Aim - Rewrite the rows from the line containing "This screenshot has height=784, width=1537." through the line containing "Action: click(x=1152, y=568)", inclusive, as a JSON list of strings with one string per line and no blank lines. Leave the pictures out of the answer.

Stored records -
○ ○ ○ ○

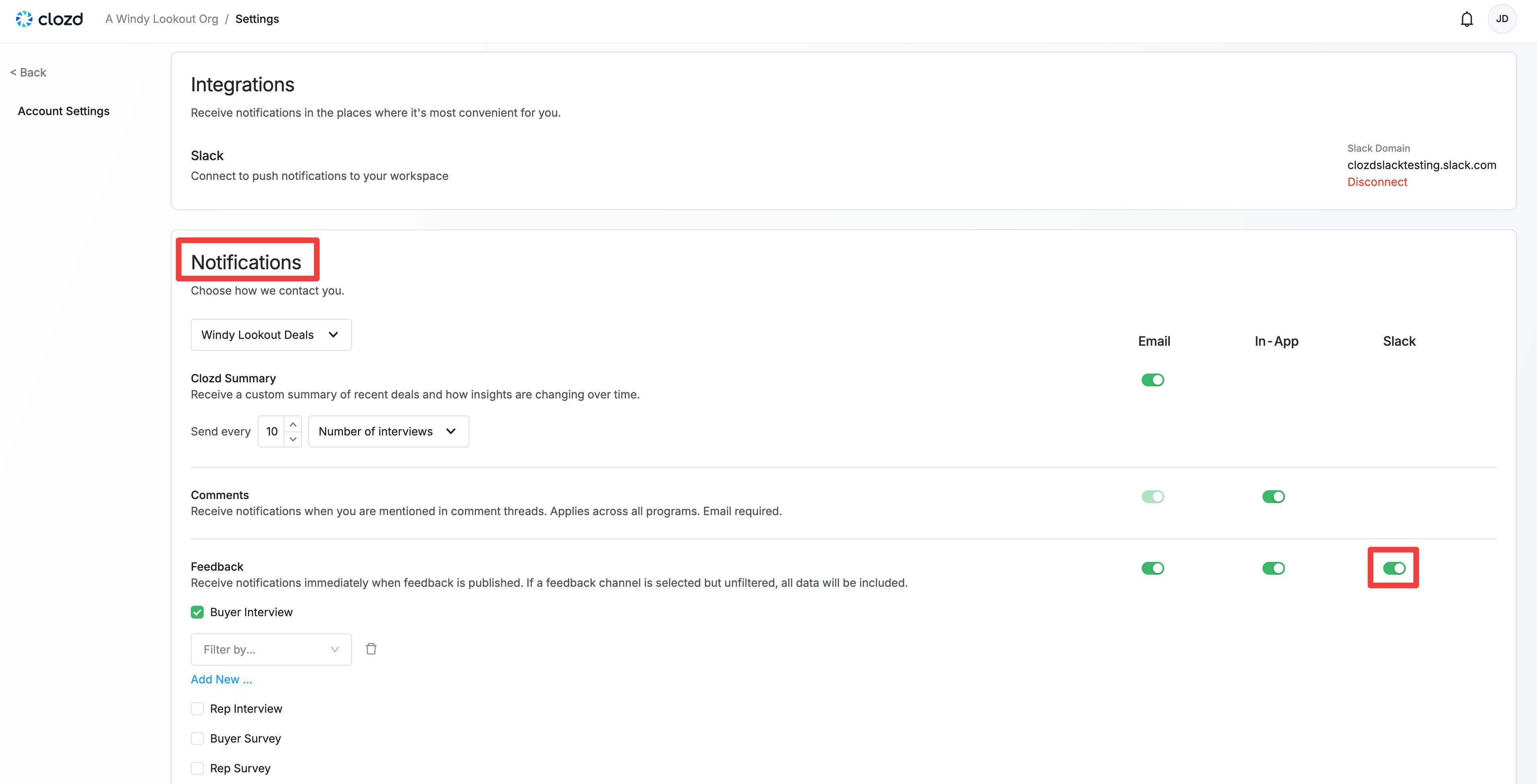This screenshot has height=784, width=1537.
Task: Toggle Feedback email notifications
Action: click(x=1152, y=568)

○ ○ ○ ○

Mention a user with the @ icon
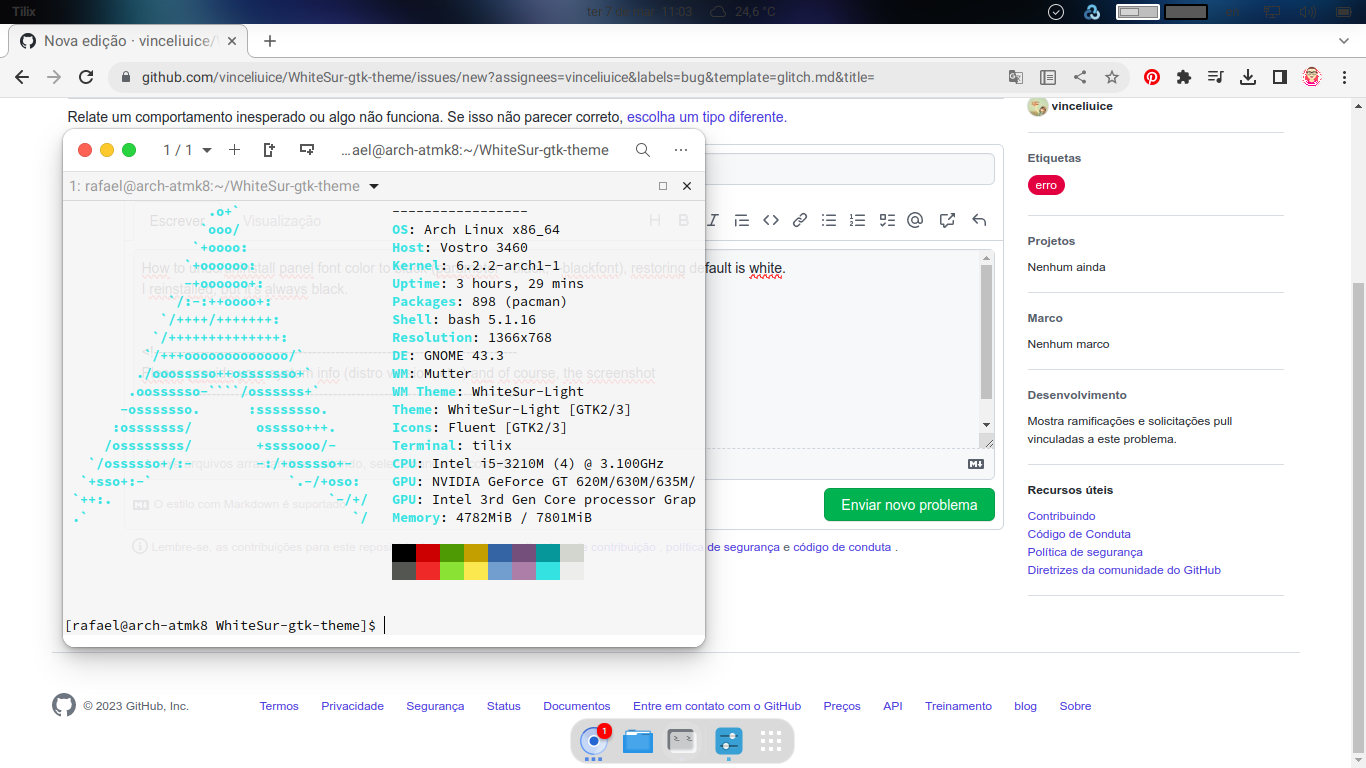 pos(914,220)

○ ○ ○ ○

Worked solution -
[
  "This screenshot has height=784, width=1537.",
  "Task: Toggle Feedback email notifications",
  "Action: click(x=1152, y=568)"
]